Ivan Doig, a contemporary Montana writer, once said that his favorite part of writing was revisions because that’s when he found out what the story was really about. Before I started to write, I wondered how an author could not know what their story was about until they’d written it.

After 13 novels (I just finished the 13th though it hasn’t been published yet) I understand. I start out telling the story I planned to but as I allow my characters to change and grow I realize at the end that the story is more than what I thought. Often, I discover what the story has to tell me, why it was that a particular person or event in history wouldn’t let me go until I wrote down how they affected me and our history.

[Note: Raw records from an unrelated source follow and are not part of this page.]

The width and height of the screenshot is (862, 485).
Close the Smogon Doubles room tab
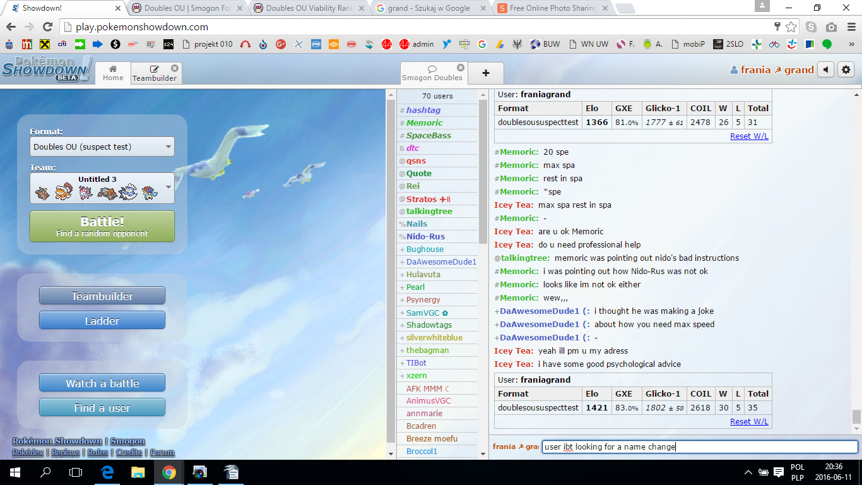click(461, 68)
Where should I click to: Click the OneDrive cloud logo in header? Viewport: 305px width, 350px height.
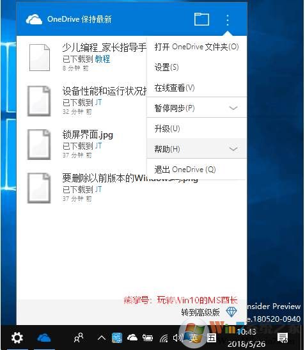click(x=34, y=19)
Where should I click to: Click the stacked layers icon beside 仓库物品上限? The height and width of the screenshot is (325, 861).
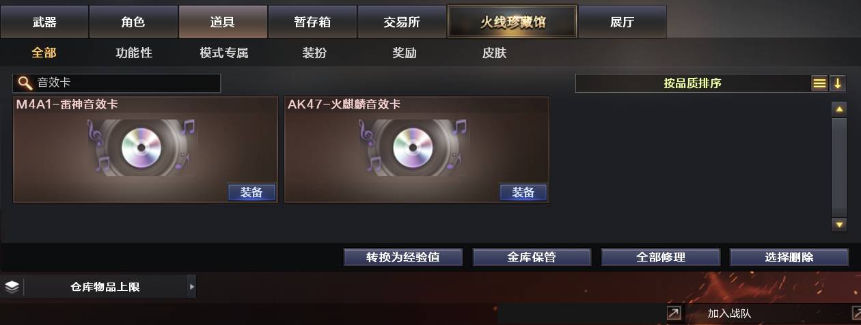12,287
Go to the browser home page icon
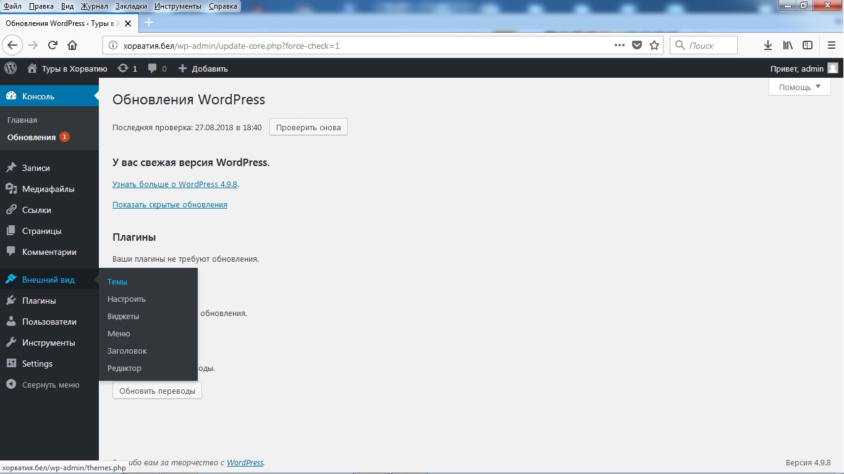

With the story I just finished, A Clearing in the Wild, I thought I was writing about the only woman who was sent west from a religious colony in Bethel, Missouri, along with nine men, to the Pacific Northwest in the 1850s. I thought it was a book about courage, about what it was like for one woman to be with those men in a strange place, pregnant, with her husband but also within a culture where women were to be seen and not heard.

Since the colony had started other off shoot colonies and never included a woman as a scout, why did they do so this time? That was part of the unanswered question that began my research.

When I finished writing the book I realized it was about finding one’s voice in a community that doesn’t always recognize our uniqueness. I think we can all relate to that challenge at some time in our lives. As an adolescent I was sure I was strange and no one was like me at all and I remember feeling discounted and alone. How I came to terms with that – did I silence my voice or did I learn to embrace my differences – is part of what I think my character Emma had to face. She lived 150 years ago but we share something I think. It’s that “something” I hope my readers will discover as well. And it’s that “shared something” that helps guide my revision.

Jane Kirkpatrick's books are found at www.jkbooks.com.

1 Comments:

At 10:49 AM, Anonymous Anonymous said...

Hi Jane.

"I start out telling the story I planned to but as I allow my characters to change and grow I realize at the end that the story is more than what I thought."

Yep. I go into a WIP with a certain vision for the journey the characters will take, and although the actual plot points might not alter hugely from what I initially envisioned, the inner journey of the characters is surprisingly different. They begin to inform me, every bit as much as I do them. That's part of why I write, to experience this wonderful, shared adventure of storytelling. Before I started writing, I could never have imagined it would be this way.